Experts Warn of Lost Capacity and Looming Challenges
Experts warn that these rehirings highlight a concerning loss of expertise that will be hard to replace in the months and years ahead. Elaine Kamarck of the Brookings Institution described widespread disruptions across agencies, calling the situation a “time bomb.” Some firings were reversed by courts, while other reinstatements respond to pressure from lawmakers and affected industries.
Several agencies have reversed layoffs to restore critical functions. For example, the National Weather Service, which lost over 560 employees earlier this year, received approval to hire about 125 meteorologists despite a federal hiring freeze to maintain forecasting operations. The Department of Health and Human Services reinstated roughly 450 workers at the CDC who had been dismissed during a reorganization, including teams focused on HIV and childhood lead exposure. Similarly, the Food and Drug Administration rehired over a dozen scientists at a food safety lab, and the Department of Agriculture halted plans to cut staff responding to bird flu outbreaks.
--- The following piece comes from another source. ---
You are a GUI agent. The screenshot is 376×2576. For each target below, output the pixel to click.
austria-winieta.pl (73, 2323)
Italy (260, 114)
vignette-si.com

Senator Lisa Murkowski noted that agency leaders like HHS Secretary Robert F. Kennedy Jr. have actively blocked planned layoffs in critical programs such as the Indian Health Service, emphasizing the need to maintain staff in underfunded areas.
Impact and Challenges of Workforce Instability
In one notable incident, over 300 probationary employees at the National Nuclear Security Administration were fired and rehired within a day, exposing confusion within agencies responsible for vital national security functions. After firing the entire team managing the Low Income Home Energy Assistance Program (LIHEAP), the agency had to rehire at least one experienced staff member temporarily to ensure the distribution of millions in assistance funds. Questions remain about how the program will be managed moving forward without sufficient experienced personnel.
Federal workers like epidemiologist Scott Laney highlight ongoing chaos across the workforce and stress the real human cost of staffing disruptions, especially regarding workplace safety in hazardous industries like mining. Max Stier, CEO of the Partnership for Public Service, criticized the administration’s pattern as “a mosaic of incompetence,” warning that such mismanagement endangers the government’s ability to handle current and future challenges.
Author’s Opinion
The rapid cycle of layoffs followed by rehiring reveals a lack of strategic workforce planning that threatens essential government services. Cutting experienced staff to meet short-term budget goals sacrifices institutional knowledge and public safety. Federal workforce decisions require a balance between fiscal responsibility and preserving expertise, something the administration has repeatedly failed to achieve.